One of the first tasks we must do well as SSIS developers is really understand our source data. That seems rather obvious but it when we fail to do this task well, we frequently end up having to re-plan, re-work and re-do the packages we have designed. Generally speaking there are five facets to data that we need to have correct understanding of before building a package:
- Schema and the sub-facets of cardinality and ordinality
Schema that is what entities we have, what attributes those entities have and positional relationship do the attributes have. When we think about source data entities, we natural gravitate towards understanding them in terms of their persistence medium. We have things like Comma Separated Value files, database tables and so on. I think that is somewhat dangerous -- data is more that its container. The important thing to understand here what whole thing is is that persisted trying to represent. Any given entity may have many attributes and there is no guarantee that any one persistence has all or even most of the attributes. In such cases, we must be especially careful about how we design our packages since integrating streams of entities from multiple data sources can become a very expensive process when done incorrectly.
Attributes normally represent scalar facets of an entity. Attributes themselves will have many properties like name, value and the data type chosen to express that value in. A key but many times easily overlooked property of an attribute is if any given instance of that attribute is allowed to be undefined (null in database terms). A difficult and hard problem to solve occurs when the source data is allowed to have undefined values for a given attribute but its destination is not.
For all but the most trivial of data integration projects, I feel it absolutely essential to gather and build a correct understanding of both the logical and physical data model of the sources and destinations before attempting to construct a package. Once this process is done, it becomes easier to see how entities and their attributes map. Do this at the logical level first, then at the physical level. This avoids not seeing the forest for the trees.
Two other aspects of the Schema deserve special attention: Cardinality and Ordinality.
By cardinality I ask what are the restrictions on distinct values occurring with an attribute or attribute set as well as what are the relations between entities. For example, most database products allow for constraints requiring unique values with one or more columns within the context of the table itself and between tables. If a destination does not allow for repeated attribute value but a source does, we know we will need to address this somehow in our work.
A less commonly considered aspect of data, especially when persisted, is it ordinality. By this I mean what order the persisted values are in and especially if they are a given sort order. Consider a source -- simple CSV file -- that represents a key-value pair. One of the things we definitely want to know about that source is if the keys have been written in any order and, if so, is it ascending or descending. Of course, the persisted data may be written in such a way that preserves order by many attribute values. Certain SSIS transformations require sorted data. If a data source is already in order, then this one less expensive task we need to do in the transformation process.

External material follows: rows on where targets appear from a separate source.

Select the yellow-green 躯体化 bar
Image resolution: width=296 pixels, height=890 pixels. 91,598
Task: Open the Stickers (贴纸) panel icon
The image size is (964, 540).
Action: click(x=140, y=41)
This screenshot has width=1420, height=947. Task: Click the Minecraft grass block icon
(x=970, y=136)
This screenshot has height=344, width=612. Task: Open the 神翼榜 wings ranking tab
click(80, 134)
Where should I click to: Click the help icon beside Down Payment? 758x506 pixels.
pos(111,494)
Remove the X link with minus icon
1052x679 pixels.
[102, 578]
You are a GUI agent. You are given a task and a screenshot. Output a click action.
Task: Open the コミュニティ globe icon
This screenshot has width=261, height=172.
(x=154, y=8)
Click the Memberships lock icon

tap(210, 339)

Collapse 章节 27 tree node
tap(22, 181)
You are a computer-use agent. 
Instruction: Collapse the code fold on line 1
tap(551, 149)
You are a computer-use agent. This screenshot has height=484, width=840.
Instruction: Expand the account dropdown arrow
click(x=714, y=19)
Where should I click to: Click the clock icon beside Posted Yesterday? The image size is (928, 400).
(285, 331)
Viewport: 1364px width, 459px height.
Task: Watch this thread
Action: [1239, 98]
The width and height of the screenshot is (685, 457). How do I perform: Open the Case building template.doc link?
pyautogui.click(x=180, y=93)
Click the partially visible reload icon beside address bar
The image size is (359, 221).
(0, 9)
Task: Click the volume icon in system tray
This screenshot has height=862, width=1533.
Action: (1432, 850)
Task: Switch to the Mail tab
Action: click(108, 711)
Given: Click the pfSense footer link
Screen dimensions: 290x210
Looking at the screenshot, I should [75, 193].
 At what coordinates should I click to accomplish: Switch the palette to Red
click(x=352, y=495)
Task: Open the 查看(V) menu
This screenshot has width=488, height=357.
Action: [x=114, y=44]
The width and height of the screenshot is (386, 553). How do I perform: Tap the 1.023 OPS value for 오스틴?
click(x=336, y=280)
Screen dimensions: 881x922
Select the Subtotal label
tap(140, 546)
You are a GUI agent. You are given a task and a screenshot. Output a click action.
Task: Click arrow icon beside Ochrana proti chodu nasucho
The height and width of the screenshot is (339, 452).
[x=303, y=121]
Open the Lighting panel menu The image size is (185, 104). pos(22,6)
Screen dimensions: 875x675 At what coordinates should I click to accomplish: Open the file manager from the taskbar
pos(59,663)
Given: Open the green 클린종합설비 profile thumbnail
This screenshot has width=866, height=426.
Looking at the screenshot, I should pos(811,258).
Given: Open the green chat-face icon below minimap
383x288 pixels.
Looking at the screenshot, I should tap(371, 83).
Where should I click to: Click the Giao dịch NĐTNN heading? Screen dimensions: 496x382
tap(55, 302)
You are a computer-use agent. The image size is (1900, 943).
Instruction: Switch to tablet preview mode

The importance of being able to parse a persisted data set properly should be obvious, yet one non-obvious thing about SSIS is that it really struggles with dynamic data sources. In cases where the data source where the schema is unknown in advance or varies within the persistence, we have to plan to do additional work. SSIS optimizes the data flow pipeline assuming a series of statically defined buffers are passed (in a sense) between components. It is ultimately up to us bridge the gap between a dynamic data source or destination and the static nature of the data flow engine.
The sheer volume data must be considered. The default settings for memory and CPU allocation are based on source data load of one gigabyte and small number of transformational steps. Specific transformations like sorting and aggregation can easily and rapidly consume memory to the point of exhaustion for larger data sources. Identifying such potential bottlenecks before coding the solution can make the package development process go faster.
I have four data sources from my demonstration:
- Two XML files containing information about known postal codes in the United States, one of the files suffers from truncated data for the Postal Code.
- A Comma Separated Value formatted file representing a list of Postal Codes, City, State and County names.
- A list of State names derived by query from the AdventureWorks database
The destination is a SQL Server database and this Postal Code data will be loaded into three tables:
- States, key by the State's abbreviation and containing the name of given state
- Cities, keyed by a CityID and having the name of the city and the abbreviation for the matching state
- ZipCodeList, key by the Postal Code and having a CityID and the Latitude and Longitude
The States table is populated by query during the construction of the database using the AdventureWorks Database. The other two tables will be populated from the CSV and XML files. However, there are two problems found in that data:
- In one of the XML files, the Postal Code for some locations were written without a leading zero
- There are more Postal Codes known in the XML files than in the CSV file, so we will need to invent a way discover the city and state that is most local to that Postal Code. In the presentation, I will show a way to do this using Microsoft's MapPoint 2006 via its COM APIs.